### TASK DETAILS
The word "computer" occurs in some lines of the data. Return each such line.

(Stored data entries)
☆ ☆ ☆ ☆ ☆ ☆ ☆

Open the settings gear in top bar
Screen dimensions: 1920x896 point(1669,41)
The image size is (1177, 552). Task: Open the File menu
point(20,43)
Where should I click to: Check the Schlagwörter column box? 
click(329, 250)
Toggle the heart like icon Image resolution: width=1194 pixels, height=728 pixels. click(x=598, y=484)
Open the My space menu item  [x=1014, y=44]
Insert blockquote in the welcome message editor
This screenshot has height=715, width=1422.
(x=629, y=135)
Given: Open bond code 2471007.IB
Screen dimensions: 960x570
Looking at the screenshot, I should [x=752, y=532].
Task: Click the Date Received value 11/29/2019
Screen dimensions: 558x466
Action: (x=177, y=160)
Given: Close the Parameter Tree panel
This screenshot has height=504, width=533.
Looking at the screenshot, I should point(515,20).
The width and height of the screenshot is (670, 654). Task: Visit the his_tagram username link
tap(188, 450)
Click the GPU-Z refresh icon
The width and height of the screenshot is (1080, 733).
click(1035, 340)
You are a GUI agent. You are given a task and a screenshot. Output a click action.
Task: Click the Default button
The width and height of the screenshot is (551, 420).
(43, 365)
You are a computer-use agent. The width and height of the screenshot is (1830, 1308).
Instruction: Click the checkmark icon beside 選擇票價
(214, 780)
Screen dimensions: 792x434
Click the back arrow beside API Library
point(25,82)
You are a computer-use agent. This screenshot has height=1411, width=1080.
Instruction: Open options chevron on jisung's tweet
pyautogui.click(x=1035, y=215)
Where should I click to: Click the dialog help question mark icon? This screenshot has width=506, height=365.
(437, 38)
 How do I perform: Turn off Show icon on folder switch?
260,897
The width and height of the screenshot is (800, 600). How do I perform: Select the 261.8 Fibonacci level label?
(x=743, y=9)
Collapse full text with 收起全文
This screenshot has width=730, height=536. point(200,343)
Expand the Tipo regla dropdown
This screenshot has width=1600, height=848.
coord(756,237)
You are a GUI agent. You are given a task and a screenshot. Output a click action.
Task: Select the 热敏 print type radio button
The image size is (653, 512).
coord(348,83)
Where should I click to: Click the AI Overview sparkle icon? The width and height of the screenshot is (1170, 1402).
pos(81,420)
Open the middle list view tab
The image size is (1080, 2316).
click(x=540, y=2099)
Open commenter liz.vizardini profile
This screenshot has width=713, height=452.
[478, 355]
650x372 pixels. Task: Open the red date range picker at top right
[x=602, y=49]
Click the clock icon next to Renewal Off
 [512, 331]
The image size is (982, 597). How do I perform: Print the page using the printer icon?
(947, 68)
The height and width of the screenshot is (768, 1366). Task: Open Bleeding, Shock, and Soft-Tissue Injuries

☆ ☆ ☆ ☆ ☆ ☆ ☆

### RESULT OF THE EXERCISE
You are a computer-use agent. The width and height of the screenshot is (1830, 1308).
You are a computer-use agent. This screenshot has height=1411, width=1080.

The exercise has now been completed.